Statistical Foundations

As this is an overview of statistics, we will discuss some concepts. By no means is this exhaustive.

Sampling

Some resampling (sampling from the sample) techniques you will see: - simple random sampling: pick with a random number generator - stratified random sampling: randomly pick preserving the proportion of groups in the data - bootstrapping: sampling with replacement (more info: YouTube video and Wikipedia article)

Descriptive Statistics

We use descriptive statistics to describe the data. The data we work with is usually a sample taken from the population. The statistics we will discuss here are referred to as sample statistics because they are calculated on the sample and can be used as estimators for the population parameters.

Measures of Center

Three common ways to describe the central tendency of a distribution are mean, median, and mode. ##### Mean The sample mean is an estimator for the population mean (\(\mu\)) and is defined as:

\[\bar{x} = \frac{\sum_{1}^{n} x_i}{n}\] ##### Median The median represents the 50^th percentile of our data; this means that 50% of the values are greater than the median and 50% are less than the median.
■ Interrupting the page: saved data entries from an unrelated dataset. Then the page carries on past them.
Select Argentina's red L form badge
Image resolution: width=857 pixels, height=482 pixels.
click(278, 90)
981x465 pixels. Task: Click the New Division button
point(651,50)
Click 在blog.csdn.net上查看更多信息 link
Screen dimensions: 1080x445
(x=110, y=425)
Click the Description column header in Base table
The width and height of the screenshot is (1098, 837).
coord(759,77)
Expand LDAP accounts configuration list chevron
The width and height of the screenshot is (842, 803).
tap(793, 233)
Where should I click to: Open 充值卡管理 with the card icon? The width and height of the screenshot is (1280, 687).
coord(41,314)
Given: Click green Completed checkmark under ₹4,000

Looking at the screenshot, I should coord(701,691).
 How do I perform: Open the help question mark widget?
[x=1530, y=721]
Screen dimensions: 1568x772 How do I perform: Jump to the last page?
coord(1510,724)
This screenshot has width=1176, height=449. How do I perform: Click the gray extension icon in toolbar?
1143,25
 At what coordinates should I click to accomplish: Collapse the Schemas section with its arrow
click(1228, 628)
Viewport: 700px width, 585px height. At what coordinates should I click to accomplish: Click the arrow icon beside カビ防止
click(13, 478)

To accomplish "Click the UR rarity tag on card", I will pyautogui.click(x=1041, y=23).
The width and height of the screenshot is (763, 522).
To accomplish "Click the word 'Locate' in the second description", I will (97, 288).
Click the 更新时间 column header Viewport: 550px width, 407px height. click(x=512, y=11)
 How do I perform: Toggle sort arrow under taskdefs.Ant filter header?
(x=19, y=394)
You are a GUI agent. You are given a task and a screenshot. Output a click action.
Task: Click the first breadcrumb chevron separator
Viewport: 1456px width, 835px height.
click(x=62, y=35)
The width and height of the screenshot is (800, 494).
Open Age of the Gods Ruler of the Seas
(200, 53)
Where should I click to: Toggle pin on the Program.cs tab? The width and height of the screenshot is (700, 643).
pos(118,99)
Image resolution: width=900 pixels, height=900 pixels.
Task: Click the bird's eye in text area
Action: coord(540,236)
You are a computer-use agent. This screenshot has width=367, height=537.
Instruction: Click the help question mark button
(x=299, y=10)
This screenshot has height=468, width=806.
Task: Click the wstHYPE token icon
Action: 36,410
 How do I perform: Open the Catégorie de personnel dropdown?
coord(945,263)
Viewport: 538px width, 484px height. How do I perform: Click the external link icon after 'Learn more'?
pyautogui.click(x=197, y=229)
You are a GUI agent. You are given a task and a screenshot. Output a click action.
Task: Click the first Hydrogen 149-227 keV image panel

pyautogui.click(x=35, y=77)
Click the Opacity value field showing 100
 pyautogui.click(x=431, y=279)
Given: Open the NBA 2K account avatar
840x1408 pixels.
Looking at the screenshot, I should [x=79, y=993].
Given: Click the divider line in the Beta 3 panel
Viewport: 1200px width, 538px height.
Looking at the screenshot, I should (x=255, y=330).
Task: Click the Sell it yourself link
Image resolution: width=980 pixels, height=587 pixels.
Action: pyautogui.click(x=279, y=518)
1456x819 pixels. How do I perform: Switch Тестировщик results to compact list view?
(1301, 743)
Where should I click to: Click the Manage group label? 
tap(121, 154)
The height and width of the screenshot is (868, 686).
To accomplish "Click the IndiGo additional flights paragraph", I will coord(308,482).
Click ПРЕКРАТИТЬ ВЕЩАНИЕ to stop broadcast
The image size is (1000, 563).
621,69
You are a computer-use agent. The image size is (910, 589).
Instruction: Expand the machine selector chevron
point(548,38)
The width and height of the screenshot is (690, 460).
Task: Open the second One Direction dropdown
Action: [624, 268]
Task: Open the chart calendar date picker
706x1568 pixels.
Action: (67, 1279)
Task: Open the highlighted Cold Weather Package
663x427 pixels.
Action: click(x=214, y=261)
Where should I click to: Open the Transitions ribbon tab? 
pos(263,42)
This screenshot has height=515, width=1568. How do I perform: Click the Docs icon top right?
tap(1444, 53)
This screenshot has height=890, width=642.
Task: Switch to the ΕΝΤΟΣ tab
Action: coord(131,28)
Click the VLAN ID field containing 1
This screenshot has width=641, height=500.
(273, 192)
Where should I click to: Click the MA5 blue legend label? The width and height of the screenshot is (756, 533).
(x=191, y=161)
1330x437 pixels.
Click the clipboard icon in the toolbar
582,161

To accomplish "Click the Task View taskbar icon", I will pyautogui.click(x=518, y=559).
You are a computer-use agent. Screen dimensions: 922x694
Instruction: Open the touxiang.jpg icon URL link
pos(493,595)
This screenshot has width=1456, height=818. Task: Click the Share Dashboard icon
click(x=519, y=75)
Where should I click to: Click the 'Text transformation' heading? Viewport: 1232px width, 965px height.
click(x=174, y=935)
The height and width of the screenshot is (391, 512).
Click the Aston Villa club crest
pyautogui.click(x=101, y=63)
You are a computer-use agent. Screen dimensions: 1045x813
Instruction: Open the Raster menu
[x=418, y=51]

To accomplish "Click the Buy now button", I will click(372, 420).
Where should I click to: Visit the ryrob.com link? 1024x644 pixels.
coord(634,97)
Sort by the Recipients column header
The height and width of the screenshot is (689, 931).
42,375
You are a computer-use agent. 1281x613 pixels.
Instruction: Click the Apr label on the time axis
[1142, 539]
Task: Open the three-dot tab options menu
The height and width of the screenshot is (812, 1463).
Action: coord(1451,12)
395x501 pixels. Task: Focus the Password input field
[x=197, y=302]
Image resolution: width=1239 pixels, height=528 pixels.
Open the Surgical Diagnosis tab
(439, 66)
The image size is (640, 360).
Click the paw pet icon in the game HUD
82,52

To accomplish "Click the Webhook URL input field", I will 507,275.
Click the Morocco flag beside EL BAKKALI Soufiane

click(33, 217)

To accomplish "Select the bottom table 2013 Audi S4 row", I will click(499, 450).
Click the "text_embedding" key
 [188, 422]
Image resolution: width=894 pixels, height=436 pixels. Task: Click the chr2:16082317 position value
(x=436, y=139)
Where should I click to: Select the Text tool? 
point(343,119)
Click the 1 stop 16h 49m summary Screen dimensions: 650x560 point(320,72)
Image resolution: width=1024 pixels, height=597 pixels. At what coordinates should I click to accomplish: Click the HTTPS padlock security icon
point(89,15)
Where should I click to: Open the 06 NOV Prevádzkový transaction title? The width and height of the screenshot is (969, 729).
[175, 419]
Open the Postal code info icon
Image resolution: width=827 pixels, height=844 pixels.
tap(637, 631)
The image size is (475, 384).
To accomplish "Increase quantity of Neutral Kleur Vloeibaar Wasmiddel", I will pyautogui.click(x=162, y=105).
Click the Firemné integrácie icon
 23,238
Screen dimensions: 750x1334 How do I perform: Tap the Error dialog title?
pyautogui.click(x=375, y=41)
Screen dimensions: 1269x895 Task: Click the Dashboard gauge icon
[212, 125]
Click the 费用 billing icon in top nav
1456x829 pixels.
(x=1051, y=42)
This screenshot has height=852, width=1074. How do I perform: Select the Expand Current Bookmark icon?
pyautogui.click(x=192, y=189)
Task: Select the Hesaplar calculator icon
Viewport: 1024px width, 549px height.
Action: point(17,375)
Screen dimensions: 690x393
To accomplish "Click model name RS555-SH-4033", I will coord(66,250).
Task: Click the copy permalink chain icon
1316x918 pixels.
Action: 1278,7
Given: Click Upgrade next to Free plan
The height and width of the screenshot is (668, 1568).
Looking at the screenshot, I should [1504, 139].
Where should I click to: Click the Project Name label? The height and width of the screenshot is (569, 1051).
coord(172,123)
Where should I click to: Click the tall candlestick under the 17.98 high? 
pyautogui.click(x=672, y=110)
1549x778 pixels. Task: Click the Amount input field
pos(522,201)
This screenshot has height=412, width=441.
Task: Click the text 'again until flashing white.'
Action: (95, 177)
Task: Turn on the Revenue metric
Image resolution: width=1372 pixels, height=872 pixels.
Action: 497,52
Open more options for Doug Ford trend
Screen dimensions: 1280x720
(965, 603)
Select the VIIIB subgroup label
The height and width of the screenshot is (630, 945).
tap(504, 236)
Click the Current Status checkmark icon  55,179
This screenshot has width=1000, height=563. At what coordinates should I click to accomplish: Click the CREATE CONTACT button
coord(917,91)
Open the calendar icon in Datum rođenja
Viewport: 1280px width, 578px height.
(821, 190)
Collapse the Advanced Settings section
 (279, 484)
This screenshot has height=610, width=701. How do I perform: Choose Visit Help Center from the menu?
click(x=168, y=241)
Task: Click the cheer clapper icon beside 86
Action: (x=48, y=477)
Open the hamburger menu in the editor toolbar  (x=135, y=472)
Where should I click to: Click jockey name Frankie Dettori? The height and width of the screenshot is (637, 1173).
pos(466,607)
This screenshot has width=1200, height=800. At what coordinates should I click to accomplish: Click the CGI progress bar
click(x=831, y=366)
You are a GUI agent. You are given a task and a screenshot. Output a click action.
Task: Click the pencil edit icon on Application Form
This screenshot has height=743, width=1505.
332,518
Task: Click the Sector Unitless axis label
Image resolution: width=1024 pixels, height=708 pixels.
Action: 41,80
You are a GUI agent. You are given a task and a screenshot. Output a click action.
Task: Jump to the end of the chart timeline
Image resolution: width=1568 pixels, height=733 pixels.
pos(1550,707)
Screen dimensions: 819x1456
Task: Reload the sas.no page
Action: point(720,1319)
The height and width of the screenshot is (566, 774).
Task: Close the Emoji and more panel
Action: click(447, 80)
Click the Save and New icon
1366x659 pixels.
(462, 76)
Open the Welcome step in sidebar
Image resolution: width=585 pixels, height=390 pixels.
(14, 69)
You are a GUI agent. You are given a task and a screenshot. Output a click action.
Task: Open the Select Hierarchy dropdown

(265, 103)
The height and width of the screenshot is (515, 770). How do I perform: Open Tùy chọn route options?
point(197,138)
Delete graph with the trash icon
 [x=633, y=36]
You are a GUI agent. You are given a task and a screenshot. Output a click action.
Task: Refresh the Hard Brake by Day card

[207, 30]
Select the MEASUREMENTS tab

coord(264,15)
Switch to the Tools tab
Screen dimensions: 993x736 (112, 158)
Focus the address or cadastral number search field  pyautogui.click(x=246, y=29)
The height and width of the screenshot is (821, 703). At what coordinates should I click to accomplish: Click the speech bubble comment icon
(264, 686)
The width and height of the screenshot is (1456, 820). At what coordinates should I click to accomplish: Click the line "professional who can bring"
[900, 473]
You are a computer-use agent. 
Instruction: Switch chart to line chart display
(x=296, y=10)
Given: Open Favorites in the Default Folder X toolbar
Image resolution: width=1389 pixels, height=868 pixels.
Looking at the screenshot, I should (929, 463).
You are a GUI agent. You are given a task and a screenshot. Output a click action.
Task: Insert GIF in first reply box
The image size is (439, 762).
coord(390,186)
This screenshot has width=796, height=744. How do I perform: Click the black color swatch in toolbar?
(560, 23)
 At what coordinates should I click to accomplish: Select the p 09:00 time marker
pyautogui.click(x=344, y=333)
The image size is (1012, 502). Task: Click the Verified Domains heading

It is calculated by taking the middle value from an ordered list of values.

Mode

The mode is the most common value in the data. We can use it to describe categorical data or, for continuous data, the shape of the distribution:

ax = stats_viz.different_modal_plots()

Measures of Spread

Measures of spread tell us how the data is dispersed; this will indicate how thin (low dispersion) or wide (very spread out) our distribution is.

Range

The range is the distance between the smallest value (minimum) and the largest value (maximum):

\[range = max(X) - min(X)\]

Variance

The variance describes how far apart observations are spread out from their average value (the mean). When calculating the sample variance, we divide by n - 1 instead of n to account for using the sample mean (\(\bar{x}\)):

\[s^2 = \frac{\sum_{1}^{n} (x_i - \bar{x})^2}{n - 1}\]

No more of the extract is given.